What to produce =>
What lines in the data hold the string "will"? Show them.

Material supplied =>
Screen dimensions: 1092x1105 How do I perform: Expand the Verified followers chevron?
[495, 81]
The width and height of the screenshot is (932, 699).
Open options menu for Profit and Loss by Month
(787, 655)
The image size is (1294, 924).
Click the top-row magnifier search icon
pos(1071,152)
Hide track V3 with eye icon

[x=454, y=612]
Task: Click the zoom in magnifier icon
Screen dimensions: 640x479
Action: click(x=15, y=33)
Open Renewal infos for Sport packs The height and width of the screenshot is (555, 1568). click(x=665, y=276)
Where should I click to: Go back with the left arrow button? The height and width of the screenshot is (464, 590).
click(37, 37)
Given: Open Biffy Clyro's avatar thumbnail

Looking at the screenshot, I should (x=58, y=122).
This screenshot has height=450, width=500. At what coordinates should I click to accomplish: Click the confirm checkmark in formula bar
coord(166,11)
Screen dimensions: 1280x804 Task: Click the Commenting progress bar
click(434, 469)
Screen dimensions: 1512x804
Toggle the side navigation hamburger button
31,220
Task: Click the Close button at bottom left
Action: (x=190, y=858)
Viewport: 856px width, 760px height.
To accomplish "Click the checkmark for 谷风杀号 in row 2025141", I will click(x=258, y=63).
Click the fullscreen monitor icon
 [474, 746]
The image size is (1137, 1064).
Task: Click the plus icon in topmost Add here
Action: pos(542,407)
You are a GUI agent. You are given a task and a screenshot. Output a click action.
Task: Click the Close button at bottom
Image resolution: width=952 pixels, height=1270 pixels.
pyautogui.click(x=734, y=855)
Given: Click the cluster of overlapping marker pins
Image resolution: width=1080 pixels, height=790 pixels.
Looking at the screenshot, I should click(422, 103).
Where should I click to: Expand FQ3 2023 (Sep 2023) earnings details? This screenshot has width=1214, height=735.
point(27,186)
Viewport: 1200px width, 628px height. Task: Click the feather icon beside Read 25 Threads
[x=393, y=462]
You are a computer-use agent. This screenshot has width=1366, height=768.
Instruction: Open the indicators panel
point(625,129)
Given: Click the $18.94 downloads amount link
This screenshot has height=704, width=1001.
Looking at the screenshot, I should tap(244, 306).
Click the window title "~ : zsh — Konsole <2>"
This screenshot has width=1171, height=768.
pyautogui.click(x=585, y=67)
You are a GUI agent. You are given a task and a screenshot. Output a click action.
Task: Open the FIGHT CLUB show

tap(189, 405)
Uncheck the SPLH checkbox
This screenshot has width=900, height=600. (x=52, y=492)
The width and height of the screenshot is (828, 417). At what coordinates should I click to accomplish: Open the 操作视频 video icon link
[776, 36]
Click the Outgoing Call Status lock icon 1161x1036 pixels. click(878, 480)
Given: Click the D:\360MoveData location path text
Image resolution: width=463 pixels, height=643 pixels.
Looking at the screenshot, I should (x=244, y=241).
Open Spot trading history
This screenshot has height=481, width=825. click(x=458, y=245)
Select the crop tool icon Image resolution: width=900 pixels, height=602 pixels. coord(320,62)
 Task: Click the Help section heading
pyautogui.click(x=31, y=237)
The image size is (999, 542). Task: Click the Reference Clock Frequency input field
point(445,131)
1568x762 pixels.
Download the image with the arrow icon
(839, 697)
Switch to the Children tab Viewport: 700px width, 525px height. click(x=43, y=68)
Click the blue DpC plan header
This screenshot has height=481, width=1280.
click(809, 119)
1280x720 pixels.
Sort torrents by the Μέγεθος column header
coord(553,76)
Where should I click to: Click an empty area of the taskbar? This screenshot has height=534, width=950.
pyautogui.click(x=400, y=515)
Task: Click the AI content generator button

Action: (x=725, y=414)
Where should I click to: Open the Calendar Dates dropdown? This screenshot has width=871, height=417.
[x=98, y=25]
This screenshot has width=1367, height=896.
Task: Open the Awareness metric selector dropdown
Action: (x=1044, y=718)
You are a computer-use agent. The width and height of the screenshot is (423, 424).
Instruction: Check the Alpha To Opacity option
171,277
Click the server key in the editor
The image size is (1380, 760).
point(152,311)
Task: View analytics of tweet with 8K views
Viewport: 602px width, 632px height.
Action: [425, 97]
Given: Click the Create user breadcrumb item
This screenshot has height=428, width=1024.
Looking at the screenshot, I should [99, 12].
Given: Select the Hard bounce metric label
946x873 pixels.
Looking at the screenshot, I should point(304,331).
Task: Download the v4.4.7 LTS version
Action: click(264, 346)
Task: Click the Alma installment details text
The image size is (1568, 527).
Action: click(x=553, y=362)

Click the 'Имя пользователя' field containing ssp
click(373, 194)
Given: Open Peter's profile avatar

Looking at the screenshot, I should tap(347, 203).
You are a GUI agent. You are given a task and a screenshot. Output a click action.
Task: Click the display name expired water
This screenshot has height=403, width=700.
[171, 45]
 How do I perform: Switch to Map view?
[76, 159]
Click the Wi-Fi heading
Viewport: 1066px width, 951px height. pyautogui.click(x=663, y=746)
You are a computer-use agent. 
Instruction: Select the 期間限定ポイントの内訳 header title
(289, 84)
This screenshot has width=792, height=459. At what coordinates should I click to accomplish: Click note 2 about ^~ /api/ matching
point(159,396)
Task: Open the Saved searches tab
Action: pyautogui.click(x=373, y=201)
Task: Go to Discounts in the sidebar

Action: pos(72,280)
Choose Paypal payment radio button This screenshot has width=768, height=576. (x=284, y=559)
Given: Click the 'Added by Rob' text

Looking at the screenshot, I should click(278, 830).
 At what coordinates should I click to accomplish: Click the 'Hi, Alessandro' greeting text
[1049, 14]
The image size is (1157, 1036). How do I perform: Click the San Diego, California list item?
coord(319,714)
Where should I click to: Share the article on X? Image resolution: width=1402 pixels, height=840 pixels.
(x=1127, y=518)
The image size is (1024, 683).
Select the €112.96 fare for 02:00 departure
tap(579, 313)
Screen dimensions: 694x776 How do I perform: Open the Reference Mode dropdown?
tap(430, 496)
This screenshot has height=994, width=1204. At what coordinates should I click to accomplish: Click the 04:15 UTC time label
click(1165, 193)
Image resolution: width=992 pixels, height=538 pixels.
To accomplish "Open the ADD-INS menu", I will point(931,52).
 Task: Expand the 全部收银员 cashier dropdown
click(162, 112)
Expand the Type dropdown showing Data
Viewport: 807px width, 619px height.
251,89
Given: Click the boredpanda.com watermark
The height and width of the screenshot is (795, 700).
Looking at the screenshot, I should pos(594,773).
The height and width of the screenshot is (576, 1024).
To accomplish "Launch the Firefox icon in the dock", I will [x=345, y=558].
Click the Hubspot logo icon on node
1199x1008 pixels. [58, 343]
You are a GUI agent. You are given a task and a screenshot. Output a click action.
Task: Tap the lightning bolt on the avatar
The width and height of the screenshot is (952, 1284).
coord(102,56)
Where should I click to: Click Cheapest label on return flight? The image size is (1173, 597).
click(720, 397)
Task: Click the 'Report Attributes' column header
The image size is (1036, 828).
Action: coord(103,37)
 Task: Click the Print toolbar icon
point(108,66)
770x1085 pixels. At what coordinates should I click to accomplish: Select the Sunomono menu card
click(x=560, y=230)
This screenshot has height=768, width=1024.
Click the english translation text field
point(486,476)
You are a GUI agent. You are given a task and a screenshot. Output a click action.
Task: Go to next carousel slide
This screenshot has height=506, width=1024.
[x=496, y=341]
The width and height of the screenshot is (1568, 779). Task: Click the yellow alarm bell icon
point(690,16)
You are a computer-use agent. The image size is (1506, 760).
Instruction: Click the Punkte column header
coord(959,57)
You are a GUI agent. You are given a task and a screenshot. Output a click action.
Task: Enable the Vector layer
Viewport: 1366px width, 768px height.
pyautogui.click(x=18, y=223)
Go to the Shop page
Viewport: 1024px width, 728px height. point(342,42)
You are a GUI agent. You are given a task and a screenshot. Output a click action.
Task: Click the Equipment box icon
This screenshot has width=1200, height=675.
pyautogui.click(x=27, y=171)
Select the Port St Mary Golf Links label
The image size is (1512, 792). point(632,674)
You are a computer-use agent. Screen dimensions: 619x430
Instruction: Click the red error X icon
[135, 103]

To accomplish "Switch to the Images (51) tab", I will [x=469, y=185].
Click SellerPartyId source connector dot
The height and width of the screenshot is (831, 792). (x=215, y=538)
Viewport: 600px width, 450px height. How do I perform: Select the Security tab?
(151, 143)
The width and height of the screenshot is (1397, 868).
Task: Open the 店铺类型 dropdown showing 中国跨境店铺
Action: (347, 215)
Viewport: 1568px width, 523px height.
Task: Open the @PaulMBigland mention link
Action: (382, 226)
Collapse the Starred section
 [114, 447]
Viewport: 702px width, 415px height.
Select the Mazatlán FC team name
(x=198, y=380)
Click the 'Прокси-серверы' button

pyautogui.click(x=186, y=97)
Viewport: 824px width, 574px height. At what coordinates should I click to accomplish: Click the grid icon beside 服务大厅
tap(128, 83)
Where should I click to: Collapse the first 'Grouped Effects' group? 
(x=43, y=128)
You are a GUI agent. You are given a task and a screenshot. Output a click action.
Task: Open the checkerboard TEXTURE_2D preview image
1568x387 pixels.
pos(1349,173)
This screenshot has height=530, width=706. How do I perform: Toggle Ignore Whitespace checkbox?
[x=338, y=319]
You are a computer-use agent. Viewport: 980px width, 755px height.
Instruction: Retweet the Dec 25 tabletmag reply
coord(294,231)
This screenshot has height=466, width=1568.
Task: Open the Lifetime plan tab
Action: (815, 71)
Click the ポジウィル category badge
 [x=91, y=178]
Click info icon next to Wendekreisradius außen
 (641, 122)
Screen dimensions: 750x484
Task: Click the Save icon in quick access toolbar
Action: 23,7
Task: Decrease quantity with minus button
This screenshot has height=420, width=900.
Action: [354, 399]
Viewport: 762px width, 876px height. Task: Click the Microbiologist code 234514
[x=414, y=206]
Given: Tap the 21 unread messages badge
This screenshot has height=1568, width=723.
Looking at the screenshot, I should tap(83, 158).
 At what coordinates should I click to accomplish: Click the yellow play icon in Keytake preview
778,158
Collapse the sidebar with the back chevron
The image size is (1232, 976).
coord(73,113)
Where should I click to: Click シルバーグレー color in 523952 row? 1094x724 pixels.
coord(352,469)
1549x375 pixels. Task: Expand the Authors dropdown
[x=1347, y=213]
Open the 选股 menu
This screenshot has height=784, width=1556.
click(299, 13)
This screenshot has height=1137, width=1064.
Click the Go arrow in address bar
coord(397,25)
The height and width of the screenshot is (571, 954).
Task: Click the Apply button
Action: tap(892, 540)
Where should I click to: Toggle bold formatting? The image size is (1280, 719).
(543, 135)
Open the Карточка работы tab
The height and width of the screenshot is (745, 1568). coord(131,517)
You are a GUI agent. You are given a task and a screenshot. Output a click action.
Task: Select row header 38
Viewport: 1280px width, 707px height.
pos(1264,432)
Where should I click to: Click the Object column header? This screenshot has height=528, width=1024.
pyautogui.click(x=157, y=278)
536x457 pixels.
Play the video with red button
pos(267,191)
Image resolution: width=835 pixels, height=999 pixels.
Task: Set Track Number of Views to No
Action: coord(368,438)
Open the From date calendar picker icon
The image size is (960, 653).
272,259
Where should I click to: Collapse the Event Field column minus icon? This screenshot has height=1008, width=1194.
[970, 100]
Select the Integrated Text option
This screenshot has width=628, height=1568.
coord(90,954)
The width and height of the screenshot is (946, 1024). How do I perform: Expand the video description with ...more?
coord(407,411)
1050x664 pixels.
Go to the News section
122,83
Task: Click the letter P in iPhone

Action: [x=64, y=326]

Result of this exercise =>
To accomplish "Click the checkmark for 谷风杀号 in row 2025141", I will click(x=258, y=63).
To accomplish "Open the ADD-INS menu", I will point(931,52).
To accomplish "Launch the Firefox icon in the dock", I will [x=345, y=558].
To accomplish "Switch to the Images (51) tab", I will [x=469, y=185].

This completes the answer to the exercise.